**TO DO:**
Please retype each record exactly as it stands below.

[Collected data entries]
_ _ _

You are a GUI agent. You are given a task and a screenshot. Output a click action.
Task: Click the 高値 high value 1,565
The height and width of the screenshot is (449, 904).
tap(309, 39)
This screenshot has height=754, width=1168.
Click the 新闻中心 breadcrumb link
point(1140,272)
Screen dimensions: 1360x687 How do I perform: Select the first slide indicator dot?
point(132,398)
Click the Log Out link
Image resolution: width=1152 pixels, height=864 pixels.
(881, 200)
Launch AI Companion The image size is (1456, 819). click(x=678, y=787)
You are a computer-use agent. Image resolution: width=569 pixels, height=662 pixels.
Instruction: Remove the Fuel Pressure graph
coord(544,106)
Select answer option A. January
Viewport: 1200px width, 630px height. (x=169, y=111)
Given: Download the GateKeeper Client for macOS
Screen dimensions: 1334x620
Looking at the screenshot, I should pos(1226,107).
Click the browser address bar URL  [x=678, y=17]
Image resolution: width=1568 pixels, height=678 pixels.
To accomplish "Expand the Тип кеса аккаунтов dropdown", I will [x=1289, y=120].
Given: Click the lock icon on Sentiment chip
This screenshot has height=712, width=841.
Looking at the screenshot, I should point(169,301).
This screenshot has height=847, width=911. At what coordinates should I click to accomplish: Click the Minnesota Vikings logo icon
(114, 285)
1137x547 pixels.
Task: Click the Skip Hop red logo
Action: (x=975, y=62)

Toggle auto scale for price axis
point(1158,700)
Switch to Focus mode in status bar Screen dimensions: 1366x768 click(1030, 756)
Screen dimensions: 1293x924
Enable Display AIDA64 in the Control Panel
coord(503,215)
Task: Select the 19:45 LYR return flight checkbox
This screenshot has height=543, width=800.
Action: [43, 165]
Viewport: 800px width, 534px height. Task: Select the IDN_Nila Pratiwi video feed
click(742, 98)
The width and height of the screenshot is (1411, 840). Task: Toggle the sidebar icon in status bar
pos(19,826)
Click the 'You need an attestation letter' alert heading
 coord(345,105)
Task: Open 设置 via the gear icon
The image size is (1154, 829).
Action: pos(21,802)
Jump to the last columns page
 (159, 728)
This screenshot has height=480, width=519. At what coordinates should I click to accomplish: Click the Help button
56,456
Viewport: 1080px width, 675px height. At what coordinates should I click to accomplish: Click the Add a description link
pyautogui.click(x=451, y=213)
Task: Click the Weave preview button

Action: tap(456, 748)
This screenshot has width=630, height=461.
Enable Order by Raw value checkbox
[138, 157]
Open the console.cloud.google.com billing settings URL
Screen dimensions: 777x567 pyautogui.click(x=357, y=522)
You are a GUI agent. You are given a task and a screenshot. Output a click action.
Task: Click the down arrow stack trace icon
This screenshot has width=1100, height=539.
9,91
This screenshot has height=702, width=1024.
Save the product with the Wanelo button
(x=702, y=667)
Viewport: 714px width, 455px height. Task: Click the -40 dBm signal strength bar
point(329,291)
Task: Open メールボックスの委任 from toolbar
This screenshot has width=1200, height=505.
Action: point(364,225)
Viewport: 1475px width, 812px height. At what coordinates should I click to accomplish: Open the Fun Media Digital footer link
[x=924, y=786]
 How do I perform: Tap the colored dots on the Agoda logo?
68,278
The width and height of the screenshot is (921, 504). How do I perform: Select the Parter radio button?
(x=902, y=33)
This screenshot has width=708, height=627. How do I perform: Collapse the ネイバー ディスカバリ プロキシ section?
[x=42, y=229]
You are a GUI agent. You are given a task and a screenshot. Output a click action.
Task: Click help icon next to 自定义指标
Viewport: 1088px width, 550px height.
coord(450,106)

_ _ _

**RESULT OF THIS EXERCISE:**
You are a GUI agent. You are given a task and a screenshot. Output a click action.
Task: Click the 高値 high value 1,565
The height and width of the screenshot is (449, 904).
tap(309, 39)
This screenshot has height=754, width=1168.
Click the 新闻中心 breadcrumb link
point(1140,272)
Screen dimensions: 1360x687 How do I perform: Select the first slide indicator dot?
point(132,398)
Click the Log Out link
Image resolution: width=1152 pixels, height=864 pixels.
(881, 200)
Launch AI Companion The image size is (1456, 819). click(x=678, y=787)
You are a computer-use agent. Image resolution: width=569 pixels, height=662 pixels.
Instruction: Remove the Fuel Pressure graph
coord(544,106)
Select answer option A. January
Viewport: 1200px width, 630px height. (x=169, y=111)
Given: Download the GateKeeper Client for macOS
Screen dimensions: 1334x620
Looking at the screenshot, I should pos(1226,107).
Click the browser address bar URL  [x=678, y=17]
Image resolution: width=1568 pixels, height=678 pixels.
To accomplish "Expand the Тип кеса аккаунтов dropdown", I will [x=1289, y=120].
Given: Click the lock icon on Sentiment chip
This screenshot has height=712, width=841.
Looking at the screenshot, I should point(169,301).
This screenshot has height=847, width=911. At what coordinates should I click to accomplish: Click the Minnesota Vikings logo icon
(114, 285)
1137x547 pixels.
Task: Click the Skip Hop red logo
Action: (x=975, y=62)

Toggle auto scale for price axis
point(1158,700)
Switch to Focus mode in status bar Screen dimensions: 1366x768 click(1030, 756)
Screen dimensions: 1293x924
Enable Display AIDA64 in the Control Panel
coord(503,215)
Task: Select the 19:45 LYR return flight checkbox
This screenshot has height=543, width=800.
Action: [43, 165]
Viewport: 800px width, 534px height. Task: Select the IDN_Nila Pratiwi video feed
click(742, 98)
The width and height of the screenshot is (1411, 840). Task: Toggle the sidebar icon in status bar
pos(19,826)
Click the 'You need an attestation letter' alert heading
 coord(345,105)
Task: Open 设置 via the gear icon
The image size is (1154, 829).
Action: pos(21,802)
Jump to the last columns page
 (159, 728)
This screenshot has height=480, width=519. At what coordinates should I click to accomplish: Click the Help button
56,456
Viewport: 1080px width, 675px height. At what coordinates should I click to accomplish: Click the Add a description link
pyautogui.click(x=451, y=213)
Task: Click the Weave preview button

Action: tap(456, 748)
This screenshot has width=630, height=461.
Enable Order by Raw value checkbox
[138, 157]
Open the console.cloud.google.com billing settings URL
Screen dimensions: 777x567 pyautogui.click(x=357, y=522)
You are a GUI agent. You are given a task and a screenshot. Output a click action.
Task: Click the down arrow stack trace icon
This screenshot has width=1100, height=539.
9,91
This screenshot has height=702, width=1024.
Save the product with the Wanelo button
(x=702, y=667)
Viewport: 714px width, 455px height. Task: Click the -40 dBm signal strength bar
point(329,291)
Task: Open メールボックスの委任 from toolbar
This screenshot has width=1200, height=505.
Action: point(364,225)
Viewport: 1475px width, 812px height. At what coordinates should I click to accomplish: Open the Fun Media Digital footer link
[x=924, y=786]
 How do I perform: Tap the colored dots on the Agoda logo?
68,278
The width and height of the screenshot is (921, 504). How do I perform: Select the Parter radio button?
(x=902, y=33)
This screenshot has width=708, height=627. How do I perform: Collapse the ネイバー ディスカバリ プロキシ section?
[x=42, y=229]
You are a GUI agent. You are given a task and a screenshot. Output a click action.
Task: Click help icon next to 自定义指标
Viewport: 1088px width, 550px height.
coord(450,106)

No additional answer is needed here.